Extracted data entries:
--- --- ---

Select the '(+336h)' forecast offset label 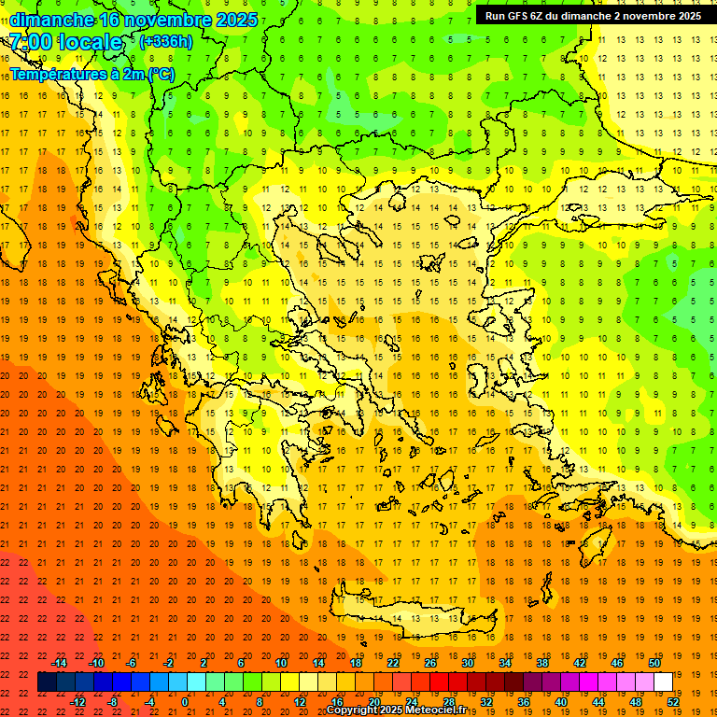[x=167, y=41]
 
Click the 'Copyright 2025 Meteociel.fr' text [x=396, y=710]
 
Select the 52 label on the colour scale [x=673, y=701]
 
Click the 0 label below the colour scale [x=186, y=701]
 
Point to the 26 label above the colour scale [x=430, y=663]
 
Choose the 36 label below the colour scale [x=524, y=701]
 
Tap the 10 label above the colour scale [x=281, y=663]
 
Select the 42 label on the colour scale [x=580, y=663]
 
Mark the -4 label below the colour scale [x=149, y=701]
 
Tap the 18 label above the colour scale [x=356, y=663]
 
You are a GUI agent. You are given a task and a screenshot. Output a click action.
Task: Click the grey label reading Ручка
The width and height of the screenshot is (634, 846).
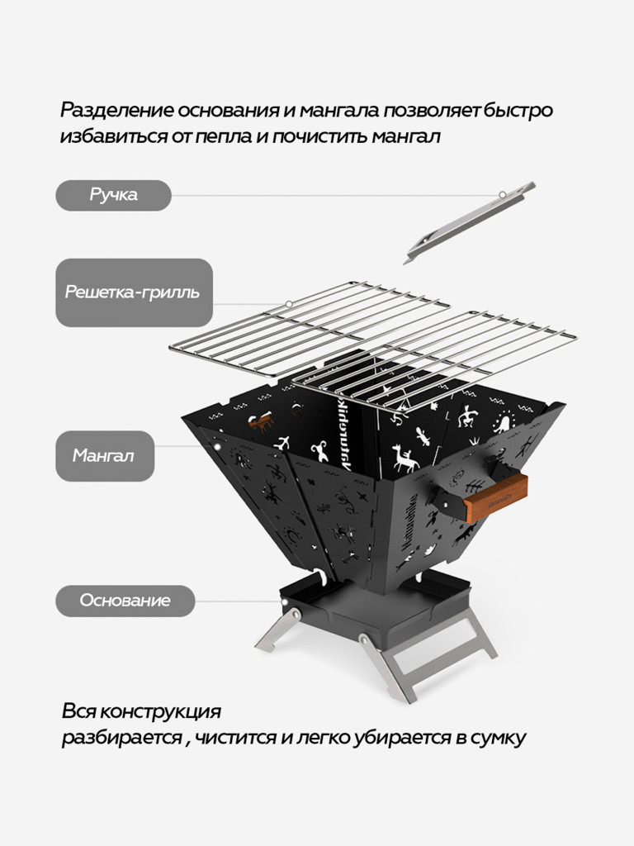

--- --- ---

Short problem - Copy the items again, starting with the line containing "Point to the" and going on through the line containing "Tap the 18 label", both included. Leave each request unchanged, but multiply every coordinate in the answers by 1.15 and round to whole numbers, with halves rounded up.

Answer for this exercise -
Point to the 26 label above the colour scale [x=495, y=762]
 
Choose the 36 label below the colour scale [x=603, y=806]
 
Tap the 10 label above the colour scale [x=323, y=762]
 
Select the 42 label on the colour scale [x=667, y=762]
 
Mark the -4 label below the colour scale [x=171, y=806]
 
Tap the 18 label above the colour scale [x=409, y=762]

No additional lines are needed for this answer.